Stored records:

• • • •

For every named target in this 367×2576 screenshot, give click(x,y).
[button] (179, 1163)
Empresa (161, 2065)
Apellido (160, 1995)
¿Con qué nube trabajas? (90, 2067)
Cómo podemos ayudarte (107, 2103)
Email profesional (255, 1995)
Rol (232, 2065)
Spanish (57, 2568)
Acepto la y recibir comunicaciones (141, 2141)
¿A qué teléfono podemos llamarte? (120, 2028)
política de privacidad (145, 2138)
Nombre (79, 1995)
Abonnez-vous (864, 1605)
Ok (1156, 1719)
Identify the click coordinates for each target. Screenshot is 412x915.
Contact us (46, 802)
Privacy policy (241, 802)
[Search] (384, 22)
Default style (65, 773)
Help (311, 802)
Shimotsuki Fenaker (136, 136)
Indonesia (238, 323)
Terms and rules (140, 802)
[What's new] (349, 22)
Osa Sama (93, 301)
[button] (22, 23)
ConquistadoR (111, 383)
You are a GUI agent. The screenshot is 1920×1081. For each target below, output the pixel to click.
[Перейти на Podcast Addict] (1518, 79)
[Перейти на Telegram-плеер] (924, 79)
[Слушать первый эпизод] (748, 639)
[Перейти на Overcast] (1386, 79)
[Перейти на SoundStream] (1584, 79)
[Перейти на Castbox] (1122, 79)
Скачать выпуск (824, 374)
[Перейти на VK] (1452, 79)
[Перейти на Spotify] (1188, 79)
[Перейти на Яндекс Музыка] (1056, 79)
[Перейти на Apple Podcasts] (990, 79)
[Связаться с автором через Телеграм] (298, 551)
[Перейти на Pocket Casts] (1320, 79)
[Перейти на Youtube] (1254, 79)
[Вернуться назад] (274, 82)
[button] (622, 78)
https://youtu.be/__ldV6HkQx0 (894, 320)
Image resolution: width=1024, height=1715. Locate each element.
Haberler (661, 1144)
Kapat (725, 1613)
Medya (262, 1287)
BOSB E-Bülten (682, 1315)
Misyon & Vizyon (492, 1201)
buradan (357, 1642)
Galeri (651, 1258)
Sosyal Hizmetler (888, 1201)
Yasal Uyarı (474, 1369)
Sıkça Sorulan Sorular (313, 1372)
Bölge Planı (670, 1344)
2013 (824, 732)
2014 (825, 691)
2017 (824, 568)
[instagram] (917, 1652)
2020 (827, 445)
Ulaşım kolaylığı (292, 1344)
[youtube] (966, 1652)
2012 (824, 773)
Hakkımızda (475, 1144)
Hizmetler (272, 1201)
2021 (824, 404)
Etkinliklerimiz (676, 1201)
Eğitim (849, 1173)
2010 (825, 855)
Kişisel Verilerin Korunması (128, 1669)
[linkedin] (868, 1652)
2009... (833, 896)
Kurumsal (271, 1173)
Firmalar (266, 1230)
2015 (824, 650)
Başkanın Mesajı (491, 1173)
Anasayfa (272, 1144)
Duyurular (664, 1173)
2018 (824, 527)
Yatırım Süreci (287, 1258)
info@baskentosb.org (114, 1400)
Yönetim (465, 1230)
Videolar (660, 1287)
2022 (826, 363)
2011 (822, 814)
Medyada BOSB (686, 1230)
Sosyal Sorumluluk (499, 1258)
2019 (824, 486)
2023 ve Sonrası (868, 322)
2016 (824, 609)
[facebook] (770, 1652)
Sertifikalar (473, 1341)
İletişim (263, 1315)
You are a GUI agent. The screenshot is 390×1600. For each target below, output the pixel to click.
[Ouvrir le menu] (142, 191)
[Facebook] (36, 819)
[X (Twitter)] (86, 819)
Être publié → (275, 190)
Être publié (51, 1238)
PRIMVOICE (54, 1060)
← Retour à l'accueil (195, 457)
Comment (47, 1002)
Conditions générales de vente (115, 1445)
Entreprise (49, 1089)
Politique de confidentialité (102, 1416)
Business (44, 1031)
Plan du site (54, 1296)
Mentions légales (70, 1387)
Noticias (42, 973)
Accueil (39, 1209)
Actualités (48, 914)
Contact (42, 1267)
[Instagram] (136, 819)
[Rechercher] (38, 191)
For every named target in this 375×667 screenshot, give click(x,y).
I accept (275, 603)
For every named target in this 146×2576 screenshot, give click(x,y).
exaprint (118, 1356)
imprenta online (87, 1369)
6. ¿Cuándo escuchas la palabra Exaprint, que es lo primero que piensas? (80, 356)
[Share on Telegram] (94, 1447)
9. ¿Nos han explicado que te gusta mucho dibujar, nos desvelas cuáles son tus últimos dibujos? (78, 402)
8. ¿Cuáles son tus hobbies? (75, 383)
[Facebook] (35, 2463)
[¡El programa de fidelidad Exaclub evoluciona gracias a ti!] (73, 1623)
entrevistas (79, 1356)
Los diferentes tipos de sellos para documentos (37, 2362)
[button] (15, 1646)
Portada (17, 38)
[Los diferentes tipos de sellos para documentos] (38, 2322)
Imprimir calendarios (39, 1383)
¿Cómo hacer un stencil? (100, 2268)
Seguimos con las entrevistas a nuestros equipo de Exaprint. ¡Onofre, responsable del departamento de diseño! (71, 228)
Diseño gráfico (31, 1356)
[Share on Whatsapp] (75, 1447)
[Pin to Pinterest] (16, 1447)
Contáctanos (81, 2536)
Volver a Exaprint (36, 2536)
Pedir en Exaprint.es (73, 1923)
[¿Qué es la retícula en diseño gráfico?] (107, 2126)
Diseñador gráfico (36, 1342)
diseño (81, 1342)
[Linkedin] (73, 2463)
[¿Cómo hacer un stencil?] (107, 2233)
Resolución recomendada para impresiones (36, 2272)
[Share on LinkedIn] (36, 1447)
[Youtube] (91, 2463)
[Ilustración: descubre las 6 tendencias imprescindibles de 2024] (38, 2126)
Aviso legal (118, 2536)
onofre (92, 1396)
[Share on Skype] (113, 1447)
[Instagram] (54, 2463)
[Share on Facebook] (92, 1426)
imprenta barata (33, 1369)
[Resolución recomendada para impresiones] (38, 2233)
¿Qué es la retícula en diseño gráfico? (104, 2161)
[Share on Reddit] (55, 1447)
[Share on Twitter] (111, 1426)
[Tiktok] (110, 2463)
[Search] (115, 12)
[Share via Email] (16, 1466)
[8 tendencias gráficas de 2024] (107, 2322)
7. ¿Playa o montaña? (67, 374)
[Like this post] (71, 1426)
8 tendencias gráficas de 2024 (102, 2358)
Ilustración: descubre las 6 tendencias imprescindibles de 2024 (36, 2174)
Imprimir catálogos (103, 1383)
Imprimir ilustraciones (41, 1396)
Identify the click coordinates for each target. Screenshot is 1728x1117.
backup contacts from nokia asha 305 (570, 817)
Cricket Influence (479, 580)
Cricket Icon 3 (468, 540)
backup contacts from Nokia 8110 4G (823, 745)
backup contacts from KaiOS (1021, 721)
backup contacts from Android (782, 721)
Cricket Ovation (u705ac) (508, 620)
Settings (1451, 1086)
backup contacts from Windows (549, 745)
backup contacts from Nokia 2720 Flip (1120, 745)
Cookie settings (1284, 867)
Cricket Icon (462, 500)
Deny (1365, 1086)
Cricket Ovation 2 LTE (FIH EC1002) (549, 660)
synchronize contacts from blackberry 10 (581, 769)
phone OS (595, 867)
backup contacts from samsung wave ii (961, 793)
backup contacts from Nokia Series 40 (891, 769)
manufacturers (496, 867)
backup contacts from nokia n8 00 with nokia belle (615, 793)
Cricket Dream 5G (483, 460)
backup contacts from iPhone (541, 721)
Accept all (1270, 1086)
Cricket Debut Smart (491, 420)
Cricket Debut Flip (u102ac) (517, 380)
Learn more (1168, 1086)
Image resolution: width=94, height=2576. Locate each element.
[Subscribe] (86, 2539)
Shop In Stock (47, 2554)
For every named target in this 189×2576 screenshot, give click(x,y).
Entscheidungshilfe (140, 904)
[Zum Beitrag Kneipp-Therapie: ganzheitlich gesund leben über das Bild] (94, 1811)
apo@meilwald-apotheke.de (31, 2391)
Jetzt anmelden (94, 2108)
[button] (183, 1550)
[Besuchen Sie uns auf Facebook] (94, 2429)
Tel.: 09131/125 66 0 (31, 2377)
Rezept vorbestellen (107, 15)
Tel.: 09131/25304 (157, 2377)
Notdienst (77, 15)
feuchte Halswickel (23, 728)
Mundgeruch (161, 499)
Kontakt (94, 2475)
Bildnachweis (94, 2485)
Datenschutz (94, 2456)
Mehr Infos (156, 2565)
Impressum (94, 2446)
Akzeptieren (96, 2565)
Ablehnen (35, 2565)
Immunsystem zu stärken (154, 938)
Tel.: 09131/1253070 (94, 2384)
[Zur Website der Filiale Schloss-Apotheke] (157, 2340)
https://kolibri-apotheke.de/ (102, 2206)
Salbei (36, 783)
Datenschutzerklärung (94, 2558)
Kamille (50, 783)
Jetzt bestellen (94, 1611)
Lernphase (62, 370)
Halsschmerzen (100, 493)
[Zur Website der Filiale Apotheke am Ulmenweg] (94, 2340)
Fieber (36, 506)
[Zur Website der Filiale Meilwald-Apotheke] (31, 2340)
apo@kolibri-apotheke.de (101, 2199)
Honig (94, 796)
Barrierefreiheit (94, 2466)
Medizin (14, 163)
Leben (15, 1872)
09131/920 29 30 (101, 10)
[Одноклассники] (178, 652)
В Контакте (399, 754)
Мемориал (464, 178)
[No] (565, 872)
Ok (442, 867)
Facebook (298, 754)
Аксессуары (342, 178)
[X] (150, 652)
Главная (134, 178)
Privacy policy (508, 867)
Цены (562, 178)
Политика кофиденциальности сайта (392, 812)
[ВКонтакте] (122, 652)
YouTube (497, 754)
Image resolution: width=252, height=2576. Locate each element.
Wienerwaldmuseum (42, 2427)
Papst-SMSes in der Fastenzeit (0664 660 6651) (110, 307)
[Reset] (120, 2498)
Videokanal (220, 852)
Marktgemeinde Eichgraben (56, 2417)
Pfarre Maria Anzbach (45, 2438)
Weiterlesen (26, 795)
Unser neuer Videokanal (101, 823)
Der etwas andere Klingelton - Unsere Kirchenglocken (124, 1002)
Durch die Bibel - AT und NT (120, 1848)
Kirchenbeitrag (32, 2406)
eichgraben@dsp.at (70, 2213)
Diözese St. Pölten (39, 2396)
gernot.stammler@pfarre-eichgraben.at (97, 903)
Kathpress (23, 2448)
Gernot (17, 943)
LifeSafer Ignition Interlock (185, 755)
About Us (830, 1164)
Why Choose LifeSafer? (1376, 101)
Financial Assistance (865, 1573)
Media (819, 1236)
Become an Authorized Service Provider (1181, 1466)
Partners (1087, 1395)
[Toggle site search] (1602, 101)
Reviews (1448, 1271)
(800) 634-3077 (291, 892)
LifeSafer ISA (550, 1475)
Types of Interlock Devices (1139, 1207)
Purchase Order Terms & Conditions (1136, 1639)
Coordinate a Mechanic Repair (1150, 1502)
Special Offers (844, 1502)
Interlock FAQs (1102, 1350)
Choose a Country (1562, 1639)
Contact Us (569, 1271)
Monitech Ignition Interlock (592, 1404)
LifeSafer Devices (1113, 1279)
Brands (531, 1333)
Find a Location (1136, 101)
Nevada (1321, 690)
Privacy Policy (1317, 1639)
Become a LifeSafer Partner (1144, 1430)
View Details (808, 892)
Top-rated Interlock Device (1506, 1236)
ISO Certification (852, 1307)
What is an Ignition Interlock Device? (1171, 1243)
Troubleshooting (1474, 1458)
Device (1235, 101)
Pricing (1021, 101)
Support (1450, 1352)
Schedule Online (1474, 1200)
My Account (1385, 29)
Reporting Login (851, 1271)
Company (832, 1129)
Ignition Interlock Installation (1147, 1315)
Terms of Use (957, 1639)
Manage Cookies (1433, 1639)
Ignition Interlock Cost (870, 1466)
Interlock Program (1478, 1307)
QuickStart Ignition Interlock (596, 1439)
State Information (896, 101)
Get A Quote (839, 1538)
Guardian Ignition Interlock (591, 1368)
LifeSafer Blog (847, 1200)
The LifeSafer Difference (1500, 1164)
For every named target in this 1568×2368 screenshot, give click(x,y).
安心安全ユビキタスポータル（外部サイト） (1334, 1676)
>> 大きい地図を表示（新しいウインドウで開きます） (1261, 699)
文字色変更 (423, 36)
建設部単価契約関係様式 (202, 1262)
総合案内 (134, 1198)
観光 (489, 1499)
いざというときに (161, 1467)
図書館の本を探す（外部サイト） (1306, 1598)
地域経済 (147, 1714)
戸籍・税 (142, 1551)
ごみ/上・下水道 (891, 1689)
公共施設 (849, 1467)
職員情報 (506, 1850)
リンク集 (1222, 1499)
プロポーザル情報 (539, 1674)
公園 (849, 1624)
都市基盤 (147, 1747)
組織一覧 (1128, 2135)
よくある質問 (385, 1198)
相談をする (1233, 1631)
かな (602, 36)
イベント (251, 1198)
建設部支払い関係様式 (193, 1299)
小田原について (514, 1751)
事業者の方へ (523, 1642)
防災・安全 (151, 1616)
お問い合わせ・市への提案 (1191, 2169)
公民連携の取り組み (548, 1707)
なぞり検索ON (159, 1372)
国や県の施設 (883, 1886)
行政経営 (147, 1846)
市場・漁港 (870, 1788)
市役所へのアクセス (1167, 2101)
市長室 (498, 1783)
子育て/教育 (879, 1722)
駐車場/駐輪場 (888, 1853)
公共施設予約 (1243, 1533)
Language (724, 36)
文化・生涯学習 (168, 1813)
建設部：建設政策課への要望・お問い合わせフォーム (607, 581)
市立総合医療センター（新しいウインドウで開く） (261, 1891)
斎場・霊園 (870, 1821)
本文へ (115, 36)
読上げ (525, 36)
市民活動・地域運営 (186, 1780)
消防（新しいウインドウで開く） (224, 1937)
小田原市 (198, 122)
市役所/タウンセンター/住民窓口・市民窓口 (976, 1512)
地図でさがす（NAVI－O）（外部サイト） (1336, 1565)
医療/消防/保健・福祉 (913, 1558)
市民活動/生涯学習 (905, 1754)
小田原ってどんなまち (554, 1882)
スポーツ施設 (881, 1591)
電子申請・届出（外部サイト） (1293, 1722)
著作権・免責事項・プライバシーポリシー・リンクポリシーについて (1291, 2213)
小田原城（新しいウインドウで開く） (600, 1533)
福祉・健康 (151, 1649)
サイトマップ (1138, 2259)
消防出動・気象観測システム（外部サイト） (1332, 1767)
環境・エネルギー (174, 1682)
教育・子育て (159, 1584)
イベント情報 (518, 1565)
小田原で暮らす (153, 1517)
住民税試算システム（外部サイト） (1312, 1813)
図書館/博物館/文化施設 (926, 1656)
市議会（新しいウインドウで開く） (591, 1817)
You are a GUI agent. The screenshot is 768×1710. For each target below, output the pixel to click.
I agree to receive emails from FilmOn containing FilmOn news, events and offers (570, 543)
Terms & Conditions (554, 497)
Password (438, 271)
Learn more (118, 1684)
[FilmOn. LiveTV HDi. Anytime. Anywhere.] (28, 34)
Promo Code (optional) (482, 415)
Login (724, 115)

• • • •

### Problem requirements:
Above are the entries; repeat their lines exactly, from the first through the one that contains "Nombre (79, 1995)".

### Answer to the exercise:
For every named target in this 367×2576 screenshot, give click(x,y).
[button] (179, 1163)
Empresa (161, 2065)
Apellido (160, 1995)
¿Con qué nube trabajas? (90, 2067)
Cómo podemos ayudarte (107, 2103)
Email profesional (255, 1995)
Rol (232, 2065)
Spanish (57, 2568)
Acepto la y recibir comunicaciones (141, 2141)
¿A qué teléfono podemos llamarte? (120, 2028)
política de privacidad (145, 2138)
Nombre (79, 1995)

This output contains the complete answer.